> [What this task involves]
Return the lines beginning at the one that contains "How do I perform: Toggle" and continuing to the end of the entries, including both ends, exactly as written and nothing else.

── Data excerpts

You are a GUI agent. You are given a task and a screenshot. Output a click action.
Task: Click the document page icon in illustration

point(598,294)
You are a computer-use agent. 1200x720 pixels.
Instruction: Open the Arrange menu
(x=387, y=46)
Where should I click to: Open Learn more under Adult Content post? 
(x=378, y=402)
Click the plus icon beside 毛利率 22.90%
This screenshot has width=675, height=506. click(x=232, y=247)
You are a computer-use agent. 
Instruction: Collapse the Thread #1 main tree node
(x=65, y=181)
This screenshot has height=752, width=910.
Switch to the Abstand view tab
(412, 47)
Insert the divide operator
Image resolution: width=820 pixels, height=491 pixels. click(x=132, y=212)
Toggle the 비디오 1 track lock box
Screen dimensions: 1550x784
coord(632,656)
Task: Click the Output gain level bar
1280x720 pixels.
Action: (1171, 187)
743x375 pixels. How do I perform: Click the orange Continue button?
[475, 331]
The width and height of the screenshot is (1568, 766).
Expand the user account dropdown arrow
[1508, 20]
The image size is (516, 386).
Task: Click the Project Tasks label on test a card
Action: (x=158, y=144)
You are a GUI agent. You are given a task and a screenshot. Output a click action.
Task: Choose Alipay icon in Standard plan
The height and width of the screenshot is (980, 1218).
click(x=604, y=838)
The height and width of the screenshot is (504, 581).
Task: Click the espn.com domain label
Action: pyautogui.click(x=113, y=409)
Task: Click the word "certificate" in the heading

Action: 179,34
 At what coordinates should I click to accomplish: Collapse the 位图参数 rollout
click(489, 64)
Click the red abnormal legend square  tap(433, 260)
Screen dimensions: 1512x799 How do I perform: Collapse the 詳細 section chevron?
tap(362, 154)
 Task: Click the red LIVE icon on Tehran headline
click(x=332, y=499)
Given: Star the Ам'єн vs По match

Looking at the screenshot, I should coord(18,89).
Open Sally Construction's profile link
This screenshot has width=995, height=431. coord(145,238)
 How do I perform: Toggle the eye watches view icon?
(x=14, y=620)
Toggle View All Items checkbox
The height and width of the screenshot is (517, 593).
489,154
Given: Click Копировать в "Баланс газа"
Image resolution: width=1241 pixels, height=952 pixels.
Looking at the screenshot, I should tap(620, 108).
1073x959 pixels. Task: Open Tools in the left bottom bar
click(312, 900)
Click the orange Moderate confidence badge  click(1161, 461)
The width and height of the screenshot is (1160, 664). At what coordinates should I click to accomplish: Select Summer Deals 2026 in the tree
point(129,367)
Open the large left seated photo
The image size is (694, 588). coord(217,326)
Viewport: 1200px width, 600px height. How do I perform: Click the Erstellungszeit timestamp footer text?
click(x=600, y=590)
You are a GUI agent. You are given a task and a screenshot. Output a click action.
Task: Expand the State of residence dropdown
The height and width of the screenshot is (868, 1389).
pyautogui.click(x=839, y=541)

────

> [Finished exercise]
 How do I perform: Toggle the eye watches view icon?
(x=14, y=620)
Toggle View All Items checkbox
The height and width of the screenshot is (517, 593).
489,154
Given: Click Копировать в "Баланс газа"
Image resolution: width=1241 pixels, height=952 pixels.
Looking at the screenshot, I should tap(620, 108).
1073x959 pixels. Task: Open Tools in the left bottom bar
click(312, 900)
Click the orange Moderate confidence badge  click(1161, 461)
The width and height of the screenshot is (1160, 664). At what coordinates should I click to accomplish: Select Summer Deals 2026 in the tree
point(129,367)
Open the large left seated photo
The image size is (694, 588). coord(217,326)
Viewport: 1200px width, 600px height. How do I perform: Click the Erstellungszeit timestamp footer text?
click(x=600, y=590)
You are a GUI agent. You are given a task and a screenshot. Output a click action.
Task: Expand the State of residence dropdown
The height and width of the screenshot is (868, 1389).
pyautogui.click(x=839, y=541)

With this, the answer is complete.